Heating is an important part of home comfort around our area! Sure, we may get plenty of use from our air conditioners but our heaters get the brunt of the work throughout the year. That said, you need yours to perform flawlessly, right?
The only way to ensure this is the case is to have it routinely maintained by a professional. Every year, our technicians can come out to fully inspect, clean, and adjust your furnace as needed. If we see areas of improvement, we’ll alert you so that you can make a repair call right away. Tackling repair needs when they are still small is the best way to fend off bigger, costlier emergencies.
Of course, regardless of maintenance, it’s a good idea to be aware of common furnace repair needs so that you can be on the lookout. What are the most frequent? Read on to find out just a few.

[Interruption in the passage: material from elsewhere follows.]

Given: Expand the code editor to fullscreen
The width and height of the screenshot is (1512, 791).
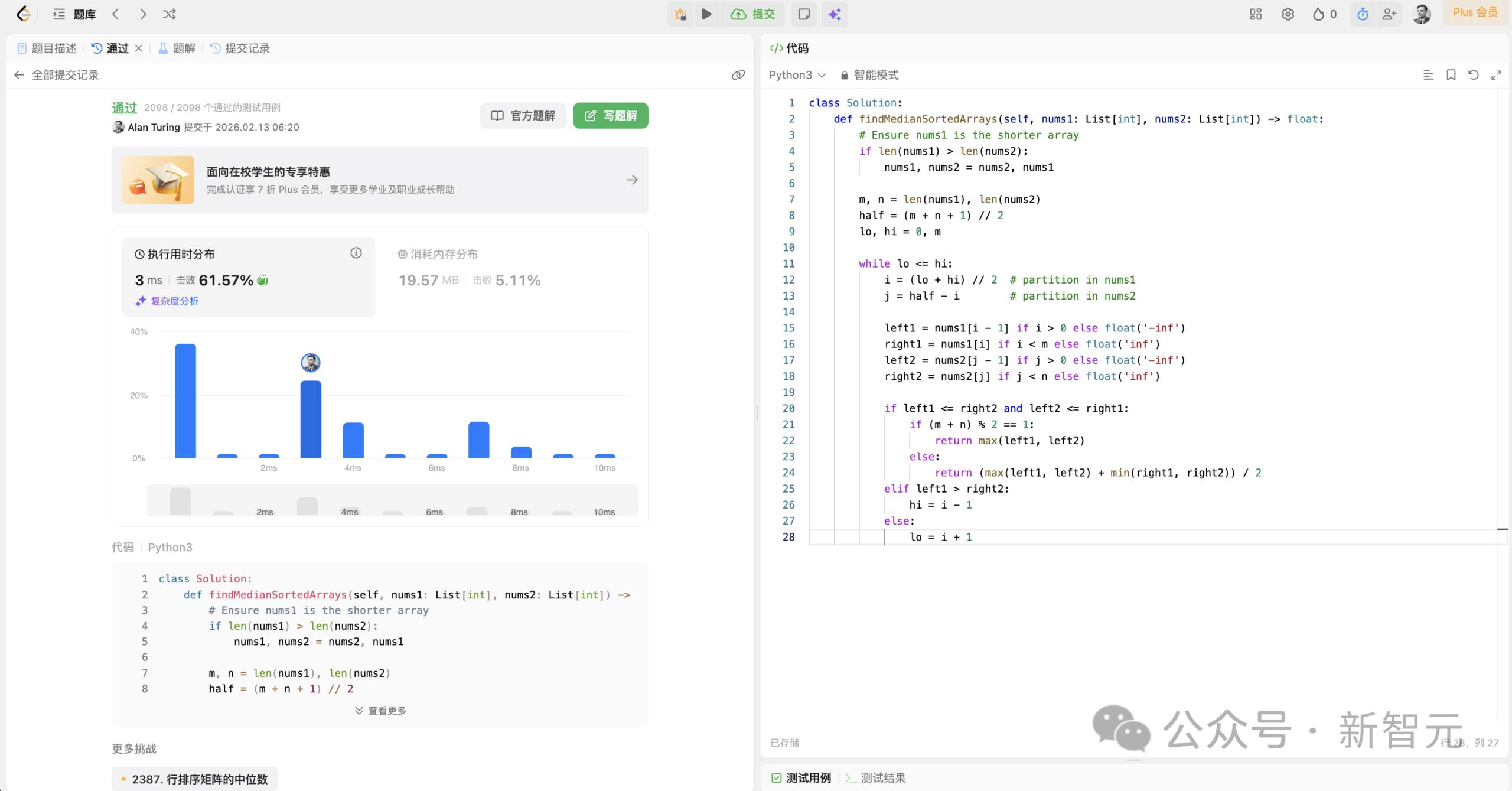Looking at the screenshot, I should [x=1496, y=75].
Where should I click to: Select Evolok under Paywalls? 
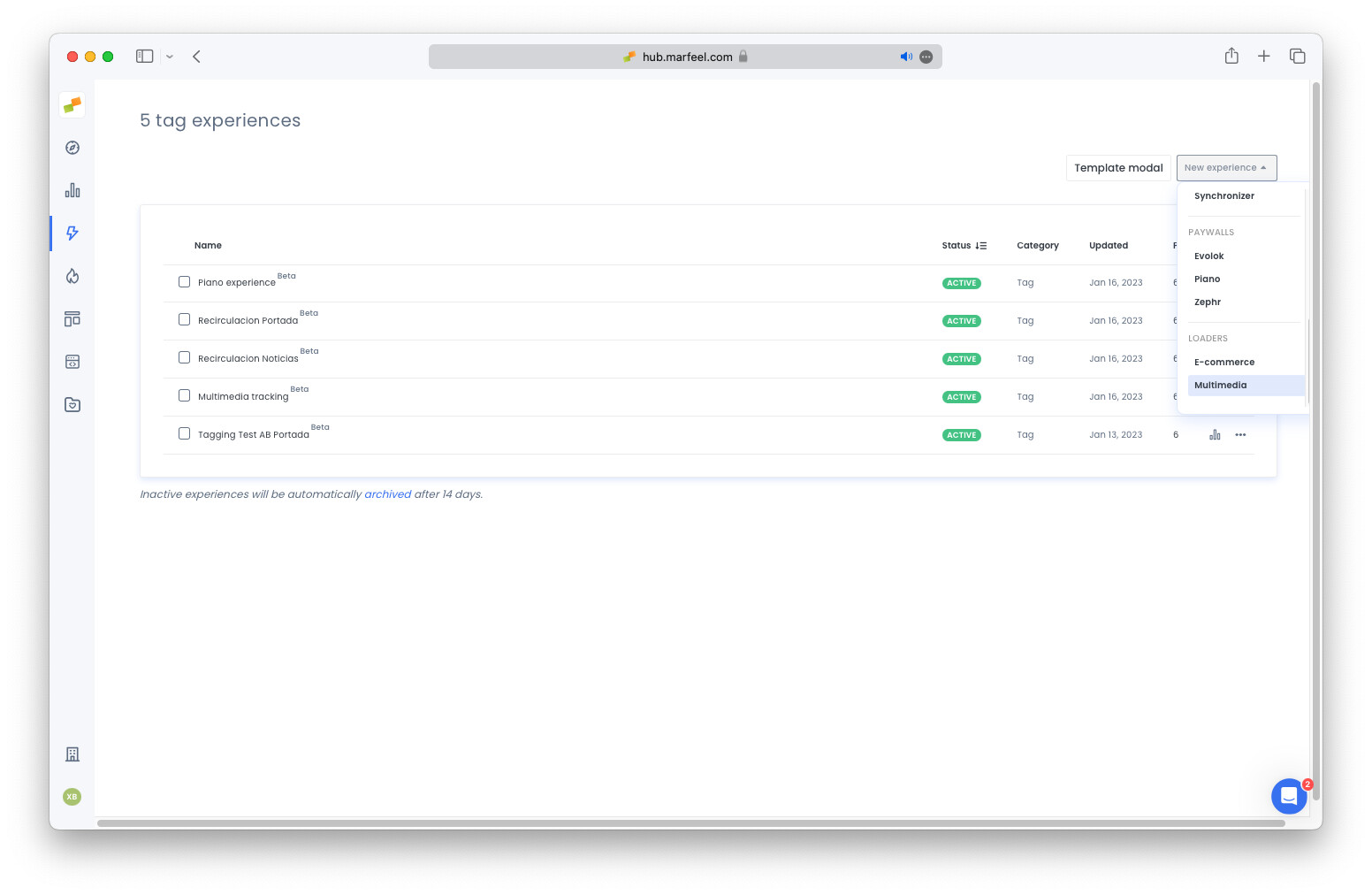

Electric furnaces are the preferred choice of many homeowners in our area, and they typically need fewer repairs over their service life than gas furnaces do. However, they can experience some unique problems, such as when wires become loose due to the shaking of the air handler.
This is a relatively natural part of wear and tear—but a loose wire will typically keep causing electrical shorts and trip your circuit breaker. If your circuit breaker is constantly tripping, then please call us for an inspection and repairs instead of continuing to reset it every time.
This is another repair issue that affects electrical furnaces. The sequencer is a component that “staggers” the activation of electrical heating elements—meaning they don’t all come on at once and overload the electrical panel.
If this component breaks, then a few different things can occur—your circuit breaker panel may be overloaded, not all the heating elements will turn on, or the furnace won’t even turn on at all! Naturally, you don’t want any of these scenarios to happen. Fortunately, our technicians can simplify the issue by replacing the sequencer.
Failed Electronic Ignition
Even though “electronic” is in the name, this problem actually impacts electric and gas-powered furnaces. Modern gas-powered furnaces don’t use a standing pilot light anymore to light the burners. Instead, they use an electronic ignition system that creates a spark to light the burners or heat up filaments like a light bulb in order to do the same job.
This ignition system can fail, much like a light bulb, and as a result, the furnace’s safety precautions will stop the burners from turning on at all. This safety feature is of course a great one, but you don’t want to be stuck without your heater! If your furnace won’t turn on, first check your circuit breaker if it’s an electric system, and then give us a call so we can check on your electronic ignition system.